Pictures stay out. Everything else in the listing below gets written out exactly.
..........
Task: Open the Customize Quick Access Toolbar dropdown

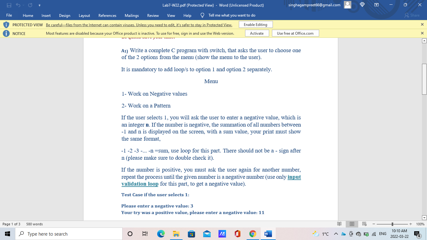Action: click(x=39, y=5)
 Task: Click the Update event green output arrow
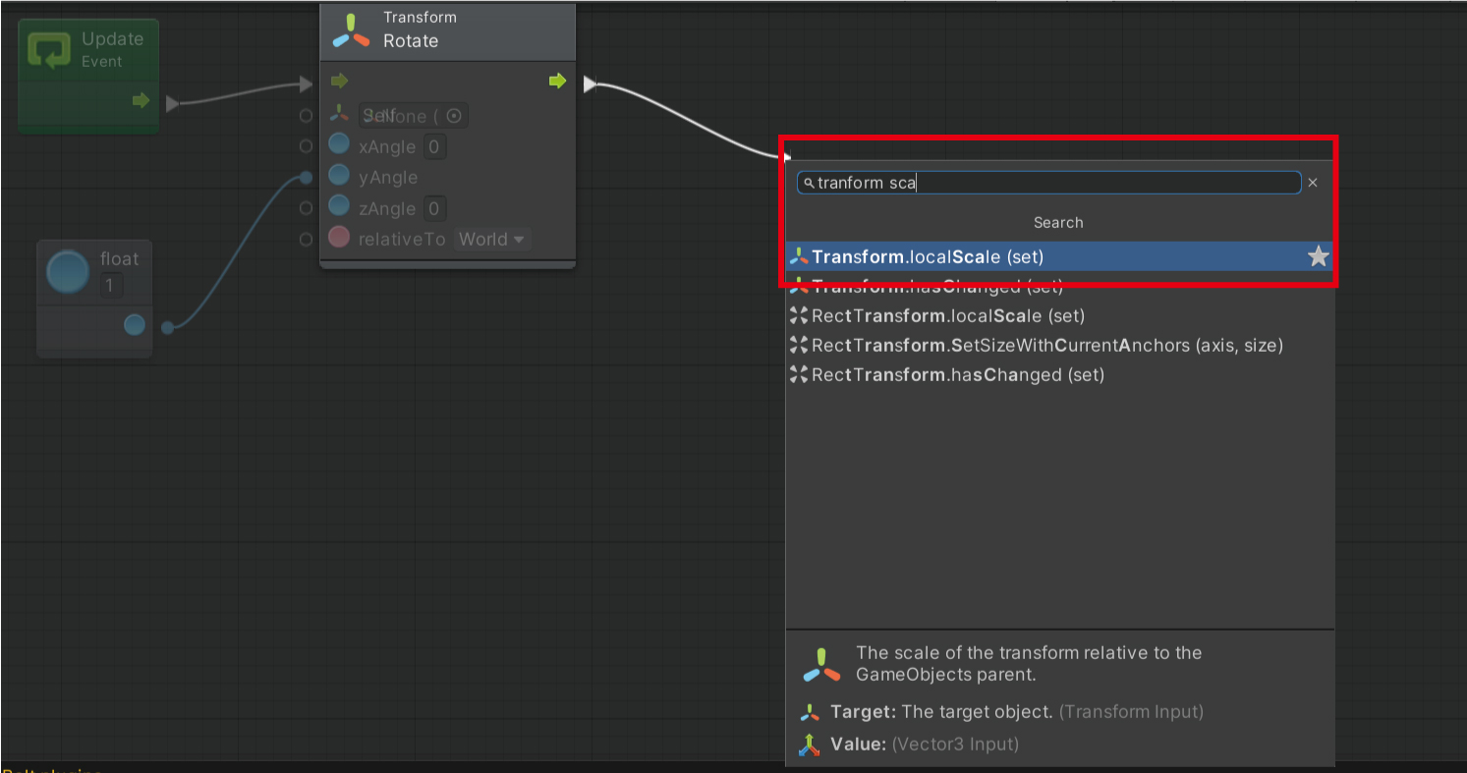[x=141, y=100]
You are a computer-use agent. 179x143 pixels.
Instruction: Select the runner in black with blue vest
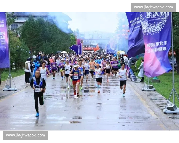point(38,89)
..........
### SOLUTION:
Task: Open the Customize Quick Access Toolbar dropdown

Action: click(x=39, y=5)
 Task: Click the Update event green output arrow
[x=141, y=100]
You are a computer-use agent. 179x143 pixels.
Instruction: Select the runner in black with blue vest
point(38,89)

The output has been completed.